======== Recorded information ========

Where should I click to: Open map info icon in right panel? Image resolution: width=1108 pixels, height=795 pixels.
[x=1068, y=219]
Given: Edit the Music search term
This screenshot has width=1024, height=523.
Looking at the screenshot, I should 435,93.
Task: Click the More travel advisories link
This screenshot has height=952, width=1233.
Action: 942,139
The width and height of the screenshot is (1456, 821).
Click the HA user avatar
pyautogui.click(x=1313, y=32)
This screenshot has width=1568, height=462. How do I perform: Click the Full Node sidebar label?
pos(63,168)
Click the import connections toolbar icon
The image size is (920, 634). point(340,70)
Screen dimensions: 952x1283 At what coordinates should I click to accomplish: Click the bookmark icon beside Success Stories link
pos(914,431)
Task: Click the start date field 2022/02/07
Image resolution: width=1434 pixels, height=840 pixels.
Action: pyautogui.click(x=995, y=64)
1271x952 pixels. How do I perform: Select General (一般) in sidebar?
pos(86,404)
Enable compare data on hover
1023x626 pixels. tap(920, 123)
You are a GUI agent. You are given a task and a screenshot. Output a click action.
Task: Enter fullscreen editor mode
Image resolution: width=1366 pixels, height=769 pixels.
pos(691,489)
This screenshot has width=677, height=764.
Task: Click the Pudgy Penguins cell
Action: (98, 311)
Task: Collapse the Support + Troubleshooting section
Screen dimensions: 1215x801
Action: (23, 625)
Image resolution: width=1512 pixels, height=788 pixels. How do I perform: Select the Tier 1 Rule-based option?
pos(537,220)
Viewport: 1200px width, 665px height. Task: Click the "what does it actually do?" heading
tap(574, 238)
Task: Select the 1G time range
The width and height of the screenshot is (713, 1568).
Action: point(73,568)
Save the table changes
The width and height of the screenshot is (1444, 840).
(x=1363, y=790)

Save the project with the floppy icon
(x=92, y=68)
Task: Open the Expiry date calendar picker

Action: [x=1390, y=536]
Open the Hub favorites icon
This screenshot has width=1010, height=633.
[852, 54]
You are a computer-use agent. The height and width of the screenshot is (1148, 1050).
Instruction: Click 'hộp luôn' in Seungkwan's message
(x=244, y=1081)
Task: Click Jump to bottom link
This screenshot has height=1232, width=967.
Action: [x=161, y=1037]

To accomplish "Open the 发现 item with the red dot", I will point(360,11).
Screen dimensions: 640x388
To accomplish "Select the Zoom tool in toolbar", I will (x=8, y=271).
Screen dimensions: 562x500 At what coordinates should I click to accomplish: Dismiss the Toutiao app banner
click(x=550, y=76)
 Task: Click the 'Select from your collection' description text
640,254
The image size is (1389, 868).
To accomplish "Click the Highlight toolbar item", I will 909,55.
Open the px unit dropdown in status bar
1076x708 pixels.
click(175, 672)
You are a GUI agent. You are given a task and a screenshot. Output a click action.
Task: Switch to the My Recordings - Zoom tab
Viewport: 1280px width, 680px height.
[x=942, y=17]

========

* **Exercise task**
Copy out the lines from the one with "I will point(360,11)." to the end of the listing.

* **Output for this exercise**
To accomplish "Open the 发现 item with the red dot", I will point(360,11).
Screen dimensions: 640x388
To accomplish "Select the Zoom tool in toolbar", I will (x=8, y=271).
Screen dimensions: 562x500 At what coordinates should I click to accomplish: Dismiss the Toutiao app banner
click(x=550, y=76)
 Task: Click the 'Select from your collection' description text
640,254
The image size is (1389, 868).
To accomplish "Click the Highlight toolbar item", I will 909,55.
Open the px unit dropdown in status bar
1076x708 pixels.
click(175, 672)
You are a GUI agent. You are given a task and a screenshot. Output a click action.
Task: Switch to the My Recordings - Zoom tab
Viewport: 1280px width, 680px height.
[x=942, y=17]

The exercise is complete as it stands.